Model Context Protocol (MCP)
An open standard that defines how AI applications connect to external tools and data sources through a consistent interface.
What Model Context Protocol means
The Model Context Protocol (MCP) is an open standard that defines how AI applications connect to external tools and data sources through a consistent interface. Introduced by Anthropic in late 2024, it gives a model a common way to discover what a tool can do, request data, and invoke actions, so the same protocol works across many different systems. The usual analogy is a universal port: instead of a custom cable for every device, one standard connector handles them all.
The reason this matters comes down to integration cost. An AI system is only as useful as the tools and data it can reach, and before a shared standard, connecting a model to each new system meant building a one-off integration. In customer support, that connectivity is the whole game: an agent that cannot reach your helpdesk, order system, or knowledge base can only talk, not act. MCP is one of the ways an agent gets that reach.
Why MCP matters
- It replaces bespoke connectors. A common protocol means a tool built once works with any MCP-compatible client, instead of a new integration per model and per app.

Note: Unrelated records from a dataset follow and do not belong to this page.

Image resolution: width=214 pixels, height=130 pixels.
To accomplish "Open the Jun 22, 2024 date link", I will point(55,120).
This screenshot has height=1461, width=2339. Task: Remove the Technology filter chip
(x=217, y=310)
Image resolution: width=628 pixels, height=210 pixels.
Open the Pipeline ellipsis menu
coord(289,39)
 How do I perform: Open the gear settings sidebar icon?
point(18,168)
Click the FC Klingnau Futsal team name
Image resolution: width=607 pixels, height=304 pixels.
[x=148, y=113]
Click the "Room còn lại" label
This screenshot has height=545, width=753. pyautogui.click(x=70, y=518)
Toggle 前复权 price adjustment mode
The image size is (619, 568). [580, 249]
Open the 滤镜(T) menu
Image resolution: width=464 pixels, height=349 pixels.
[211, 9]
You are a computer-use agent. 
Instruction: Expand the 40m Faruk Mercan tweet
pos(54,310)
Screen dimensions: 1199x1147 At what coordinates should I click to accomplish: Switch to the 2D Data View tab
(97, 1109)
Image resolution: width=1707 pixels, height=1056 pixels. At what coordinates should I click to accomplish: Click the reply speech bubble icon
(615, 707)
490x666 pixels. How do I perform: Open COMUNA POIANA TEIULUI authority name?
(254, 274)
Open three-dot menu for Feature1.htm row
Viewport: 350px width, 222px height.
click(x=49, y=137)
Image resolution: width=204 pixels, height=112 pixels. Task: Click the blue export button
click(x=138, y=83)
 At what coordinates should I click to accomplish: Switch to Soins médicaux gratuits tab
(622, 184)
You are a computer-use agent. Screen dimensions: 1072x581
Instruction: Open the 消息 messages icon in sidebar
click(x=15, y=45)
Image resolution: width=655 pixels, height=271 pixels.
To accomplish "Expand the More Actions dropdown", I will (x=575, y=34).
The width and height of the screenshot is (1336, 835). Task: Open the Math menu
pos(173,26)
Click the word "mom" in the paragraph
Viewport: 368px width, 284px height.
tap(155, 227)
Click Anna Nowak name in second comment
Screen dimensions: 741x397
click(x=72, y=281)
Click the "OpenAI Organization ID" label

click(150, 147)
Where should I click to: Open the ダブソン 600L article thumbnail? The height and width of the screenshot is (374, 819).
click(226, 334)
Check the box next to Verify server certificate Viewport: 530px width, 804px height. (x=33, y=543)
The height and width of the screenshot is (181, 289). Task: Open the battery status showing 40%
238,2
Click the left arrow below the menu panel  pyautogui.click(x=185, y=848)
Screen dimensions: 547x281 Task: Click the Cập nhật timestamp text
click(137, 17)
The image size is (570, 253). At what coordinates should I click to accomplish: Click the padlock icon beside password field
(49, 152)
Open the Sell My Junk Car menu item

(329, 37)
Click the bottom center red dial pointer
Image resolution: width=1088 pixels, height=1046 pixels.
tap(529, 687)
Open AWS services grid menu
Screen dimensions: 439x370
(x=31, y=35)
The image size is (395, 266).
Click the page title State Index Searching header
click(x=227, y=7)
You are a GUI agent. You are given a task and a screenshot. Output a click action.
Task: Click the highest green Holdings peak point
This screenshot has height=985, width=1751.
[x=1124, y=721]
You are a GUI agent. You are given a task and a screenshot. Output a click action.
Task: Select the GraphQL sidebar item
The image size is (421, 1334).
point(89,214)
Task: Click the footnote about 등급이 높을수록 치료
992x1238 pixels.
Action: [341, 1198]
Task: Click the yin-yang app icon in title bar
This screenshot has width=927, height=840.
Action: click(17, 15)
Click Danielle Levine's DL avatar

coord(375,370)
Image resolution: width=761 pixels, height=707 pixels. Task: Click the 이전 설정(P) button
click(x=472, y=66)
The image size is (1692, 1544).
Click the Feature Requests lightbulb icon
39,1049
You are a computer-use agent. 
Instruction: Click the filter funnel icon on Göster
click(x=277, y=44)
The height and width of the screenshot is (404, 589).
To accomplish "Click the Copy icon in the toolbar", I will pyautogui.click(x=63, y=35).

- It separates capability from connection. The model handles reasoning, MCP handles the plumbing to tools and data, which keeps each part simpler.
- It standardizes tool discovery. An agent can ask an MCP server what it offers and how to call it, rather than having every action hard-coded in advance.
- It covers both data and actions. The same protocol lets an agent read from a knowledge source and perform an action in a live system, like updating a record.
- It is open and shared. Because the standard is public, tool builders and AI builders can interoperate without coordinating private contracts for every pairing.
How MCP works
MCP follows a client-server shape:
- A server exposes a tool or data source. It describes what it can do, for example "search the knowledge base" or "update a ticket," in a way any client can read.
- The AI client connects. The application hosting the model speaks MCP to that server and learns the available capabilities.
- The model requests an action. During a task, the agent decides it needs something, like fetching an order or retrieving a doc, and the client calls the matching MCP capability.
- The server runs it and returns the result. The data or action result flows back to the model, which uses it to continue the task.
A support agent like eesel AI needs exactly this kind of connectivity to be useful: it has to reach your helpdesk, your documentation, and your past tickets to ground its answers, and reach action endpoints to actually resolve a ticket. A standard like MCP is one way that wiring gets built without a fragile custom connector for every system in the stack.
MCP in practice
MCP is plumbing, and that is the point: it is most valuable when nobody has to think about it. The honest framing for support teams is that MCP lowers the cost of connecting an AI to more of their tools over time, but it does not by itself make the AI safe or accurate. The connection only delivers value when the agent on top of it is grounded in trusted knowledge and bounded by clear permissions, so adding tool access through any standard should go hand in hand with deciding what the agent is actually allowed to do with that access.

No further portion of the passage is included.